Day for Night is a festival unlike any other in the country. It’s an immersive experience of light and sound that brings together a wide array of experimental artists from around the world, pushing the boundaries of what one might expect from the typical music festival experience. For its second year, the festival relocated from its previous home to a large abandoned warehouse on the edge of Downtown Houston that used to serve as a post office. Its dimly lit and cavernous halls provided a dark, dilapidated setting that contrasted with the wide array of installations from groundbreaking visual artists.
While hundreds spent hours in line for a chance to get a look at Björk’s interactive digital experience, just as many wandered around, discovering pieces from artists like Tundra, Nonotak, Shoplifter, and many others that were just as involving. One long hall was filled with red lasers that formed a grid not unlike a security system from a heist movie. Another room contained beams of light oscillating and shining at a reflective chandelier that resulted in lights dancing across the walls. Unlike festivals where people take pictures sunbathing across the lawn, the selfies here came from rooms where lasers shot across the ceiling in noodling patterns, or a hall of mirrors lit fluorescently. Even if you didn’t spend a minute checking out music, you were likely to get your money’s worth just by viewing the unique installations set up in a building that served as a relic from a forgotten age.
Most were there for the music, though, and a quick glance at the lineup makes it immediately apparent why. Sure, there were popular artists that would be draws at any festival (Kaskade, Travis Scott, Odesza, and Banks) that had college kids on break flocking through the doors. And there were indie-rock stalwarts like Tycho, Ariel Pink, Lower Dens, and Unknown Mortal Orchestra that drew crowds. But what made Day for Night stand out in terms of its lineup was a real drive to bring in a mix of electronic artists from influential legends like Björk, Squarepusher, and John Carpenter to cutting-edge experimental artists in their prime like Arca, Oneohtrix Point Never, Clams Casino, and Sophie. They made room for special performances from artists across all spectrums, bringing together artists like Blood Orange, Liars, Run the Jewels, Kamasi Washington ,and Thundercat in an unexpected harmony. Topping it all off was the crown jewel, Aphex Twin’s first US performance in eight years.
By delivering a carefully curated lineup unlike anything other festivals have to offer, Day for Night has quickly established itself as one of the premier festivals in the country. Even when the volatile Houston weather dropped nearly 45 degrees in a 12-hour span, that didn’t dampen the spirits of the crowds who traded their t-shirts for jackets to go back outside and experience something new.

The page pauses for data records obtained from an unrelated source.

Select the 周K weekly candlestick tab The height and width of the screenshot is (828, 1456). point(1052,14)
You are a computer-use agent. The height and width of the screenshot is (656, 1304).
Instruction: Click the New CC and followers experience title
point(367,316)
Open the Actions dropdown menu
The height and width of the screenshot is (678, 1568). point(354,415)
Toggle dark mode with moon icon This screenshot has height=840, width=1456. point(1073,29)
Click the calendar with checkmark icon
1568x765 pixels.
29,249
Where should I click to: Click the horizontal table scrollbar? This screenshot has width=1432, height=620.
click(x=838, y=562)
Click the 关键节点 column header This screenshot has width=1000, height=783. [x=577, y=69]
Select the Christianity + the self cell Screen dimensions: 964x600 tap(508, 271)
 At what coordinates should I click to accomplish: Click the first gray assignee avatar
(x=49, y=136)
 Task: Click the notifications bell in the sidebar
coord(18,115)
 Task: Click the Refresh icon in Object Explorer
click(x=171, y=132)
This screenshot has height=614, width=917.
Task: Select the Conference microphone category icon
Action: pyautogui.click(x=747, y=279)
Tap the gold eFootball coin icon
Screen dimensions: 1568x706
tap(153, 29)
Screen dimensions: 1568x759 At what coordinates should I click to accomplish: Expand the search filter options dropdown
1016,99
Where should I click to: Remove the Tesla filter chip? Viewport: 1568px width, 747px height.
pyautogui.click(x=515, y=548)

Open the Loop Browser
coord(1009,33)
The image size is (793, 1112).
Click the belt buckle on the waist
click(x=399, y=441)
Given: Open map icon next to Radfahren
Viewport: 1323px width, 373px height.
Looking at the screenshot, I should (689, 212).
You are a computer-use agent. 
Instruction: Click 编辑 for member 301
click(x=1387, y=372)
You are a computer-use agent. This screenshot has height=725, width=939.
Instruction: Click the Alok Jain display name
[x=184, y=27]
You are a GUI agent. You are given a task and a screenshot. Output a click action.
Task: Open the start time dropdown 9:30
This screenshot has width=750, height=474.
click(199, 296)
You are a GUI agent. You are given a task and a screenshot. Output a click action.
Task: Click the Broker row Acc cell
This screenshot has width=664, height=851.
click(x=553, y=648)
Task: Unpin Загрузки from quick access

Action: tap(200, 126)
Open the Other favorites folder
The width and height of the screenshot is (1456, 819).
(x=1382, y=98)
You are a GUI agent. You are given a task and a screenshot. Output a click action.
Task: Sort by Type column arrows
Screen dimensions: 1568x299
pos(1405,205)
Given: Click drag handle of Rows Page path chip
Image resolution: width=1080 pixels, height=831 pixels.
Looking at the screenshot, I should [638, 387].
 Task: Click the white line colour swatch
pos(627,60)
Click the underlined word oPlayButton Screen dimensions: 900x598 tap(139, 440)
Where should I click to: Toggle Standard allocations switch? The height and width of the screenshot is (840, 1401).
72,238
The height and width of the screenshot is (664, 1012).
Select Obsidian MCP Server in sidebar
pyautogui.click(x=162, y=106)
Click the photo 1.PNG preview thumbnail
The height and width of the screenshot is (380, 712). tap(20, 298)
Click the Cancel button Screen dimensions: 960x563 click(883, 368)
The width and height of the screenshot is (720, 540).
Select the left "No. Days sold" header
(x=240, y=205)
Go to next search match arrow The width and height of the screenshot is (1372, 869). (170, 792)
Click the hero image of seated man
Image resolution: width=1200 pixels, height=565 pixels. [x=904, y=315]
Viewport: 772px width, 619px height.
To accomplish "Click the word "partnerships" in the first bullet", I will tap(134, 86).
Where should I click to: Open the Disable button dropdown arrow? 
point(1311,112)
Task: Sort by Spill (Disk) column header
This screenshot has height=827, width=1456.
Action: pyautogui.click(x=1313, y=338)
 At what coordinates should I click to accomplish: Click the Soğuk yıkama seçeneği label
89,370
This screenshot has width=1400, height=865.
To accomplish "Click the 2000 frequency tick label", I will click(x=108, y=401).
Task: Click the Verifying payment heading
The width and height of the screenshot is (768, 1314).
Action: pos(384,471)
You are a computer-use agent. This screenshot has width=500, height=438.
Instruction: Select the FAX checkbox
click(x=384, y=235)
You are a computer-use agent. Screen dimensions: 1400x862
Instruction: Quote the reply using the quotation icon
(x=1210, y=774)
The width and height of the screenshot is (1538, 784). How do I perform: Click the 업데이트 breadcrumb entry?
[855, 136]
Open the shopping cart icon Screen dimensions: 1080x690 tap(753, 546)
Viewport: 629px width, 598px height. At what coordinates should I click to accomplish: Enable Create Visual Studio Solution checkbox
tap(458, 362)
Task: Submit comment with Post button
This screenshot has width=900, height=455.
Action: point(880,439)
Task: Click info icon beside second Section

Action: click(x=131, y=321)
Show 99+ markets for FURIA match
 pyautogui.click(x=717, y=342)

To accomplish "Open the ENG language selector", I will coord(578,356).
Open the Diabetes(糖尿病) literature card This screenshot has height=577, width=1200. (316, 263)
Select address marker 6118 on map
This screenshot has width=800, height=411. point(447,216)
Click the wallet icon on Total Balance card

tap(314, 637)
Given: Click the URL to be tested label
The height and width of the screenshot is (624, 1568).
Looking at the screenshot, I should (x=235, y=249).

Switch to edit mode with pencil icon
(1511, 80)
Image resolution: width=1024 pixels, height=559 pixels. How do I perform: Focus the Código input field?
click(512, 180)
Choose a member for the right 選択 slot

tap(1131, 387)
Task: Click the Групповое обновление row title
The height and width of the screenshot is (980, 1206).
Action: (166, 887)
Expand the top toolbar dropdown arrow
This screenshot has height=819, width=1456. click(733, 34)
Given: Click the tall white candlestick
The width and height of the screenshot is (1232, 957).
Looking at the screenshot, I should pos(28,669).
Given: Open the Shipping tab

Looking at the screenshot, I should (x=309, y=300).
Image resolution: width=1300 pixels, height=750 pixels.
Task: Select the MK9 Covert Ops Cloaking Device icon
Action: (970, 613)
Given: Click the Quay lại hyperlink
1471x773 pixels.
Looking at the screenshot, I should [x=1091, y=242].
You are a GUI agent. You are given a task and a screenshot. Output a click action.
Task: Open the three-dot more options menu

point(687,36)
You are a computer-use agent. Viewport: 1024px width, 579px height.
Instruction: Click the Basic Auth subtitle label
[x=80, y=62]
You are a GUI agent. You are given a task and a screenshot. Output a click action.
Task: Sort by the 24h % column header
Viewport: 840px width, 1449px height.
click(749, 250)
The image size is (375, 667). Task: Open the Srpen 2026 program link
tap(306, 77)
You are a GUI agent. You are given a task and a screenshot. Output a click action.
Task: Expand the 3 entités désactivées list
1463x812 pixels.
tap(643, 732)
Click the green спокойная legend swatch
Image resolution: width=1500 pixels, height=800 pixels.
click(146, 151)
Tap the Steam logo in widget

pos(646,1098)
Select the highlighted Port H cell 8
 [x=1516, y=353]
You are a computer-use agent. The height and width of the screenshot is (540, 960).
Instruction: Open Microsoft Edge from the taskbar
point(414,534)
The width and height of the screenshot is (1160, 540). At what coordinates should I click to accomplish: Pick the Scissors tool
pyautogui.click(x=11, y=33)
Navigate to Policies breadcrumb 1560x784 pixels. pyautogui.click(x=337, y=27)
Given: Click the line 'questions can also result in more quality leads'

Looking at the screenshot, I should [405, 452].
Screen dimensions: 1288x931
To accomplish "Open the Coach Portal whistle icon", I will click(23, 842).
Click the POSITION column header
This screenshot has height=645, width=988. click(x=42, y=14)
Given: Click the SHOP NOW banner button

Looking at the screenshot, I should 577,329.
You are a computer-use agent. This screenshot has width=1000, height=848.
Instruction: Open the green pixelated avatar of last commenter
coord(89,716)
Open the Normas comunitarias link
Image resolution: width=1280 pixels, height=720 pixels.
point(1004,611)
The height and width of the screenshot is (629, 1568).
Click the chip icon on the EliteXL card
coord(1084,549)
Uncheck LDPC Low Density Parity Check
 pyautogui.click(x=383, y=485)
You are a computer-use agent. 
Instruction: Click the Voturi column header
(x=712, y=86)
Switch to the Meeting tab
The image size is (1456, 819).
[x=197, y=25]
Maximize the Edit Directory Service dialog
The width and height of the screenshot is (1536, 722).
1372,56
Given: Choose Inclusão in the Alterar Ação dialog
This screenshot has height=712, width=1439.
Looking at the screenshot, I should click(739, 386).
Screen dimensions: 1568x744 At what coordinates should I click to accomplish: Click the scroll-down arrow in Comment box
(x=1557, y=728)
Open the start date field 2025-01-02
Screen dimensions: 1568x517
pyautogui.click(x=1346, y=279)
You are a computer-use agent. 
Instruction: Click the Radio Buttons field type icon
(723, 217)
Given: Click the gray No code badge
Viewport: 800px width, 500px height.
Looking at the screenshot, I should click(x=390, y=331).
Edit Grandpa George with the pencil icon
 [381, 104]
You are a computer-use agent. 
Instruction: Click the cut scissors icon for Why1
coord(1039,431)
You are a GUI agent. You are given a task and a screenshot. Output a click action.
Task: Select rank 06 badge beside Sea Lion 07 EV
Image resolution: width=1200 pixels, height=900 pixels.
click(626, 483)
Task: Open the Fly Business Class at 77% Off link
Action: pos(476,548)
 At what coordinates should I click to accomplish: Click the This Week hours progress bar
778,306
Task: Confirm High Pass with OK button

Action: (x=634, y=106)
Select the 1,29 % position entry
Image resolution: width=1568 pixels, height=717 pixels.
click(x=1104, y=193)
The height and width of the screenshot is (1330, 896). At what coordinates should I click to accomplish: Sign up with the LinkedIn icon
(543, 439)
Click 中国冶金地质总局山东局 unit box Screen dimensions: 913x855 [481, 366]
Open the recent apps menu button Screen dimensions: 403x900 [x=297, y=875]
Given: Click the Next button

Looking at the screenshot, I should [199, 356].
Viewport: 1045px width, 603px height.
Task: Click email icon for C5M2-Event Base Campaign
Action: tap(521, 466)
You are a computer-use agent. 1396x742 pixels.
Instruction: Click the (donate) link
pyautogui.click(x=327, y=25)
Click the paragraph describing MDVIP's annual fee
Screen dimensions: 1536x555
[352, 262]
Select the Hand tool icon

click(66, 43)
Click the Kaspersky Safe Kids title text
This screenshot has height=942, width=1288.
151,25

There were a few kinks to work out, which is normal for a young festival, especially one in a brand-new location. Food options weren’t enough to satisfy the large attendance, with lines consistently extending to unreasonable lengths. Plumbing also proved to be an issue, with the indoor bathrooms losing running water in sinks, drains backing up, and a stinky sewage stream running from the warehouse to the street. And for those that forked over the money for the VIP, complaints could be heard about the lack of bang that distinction produced for its buck.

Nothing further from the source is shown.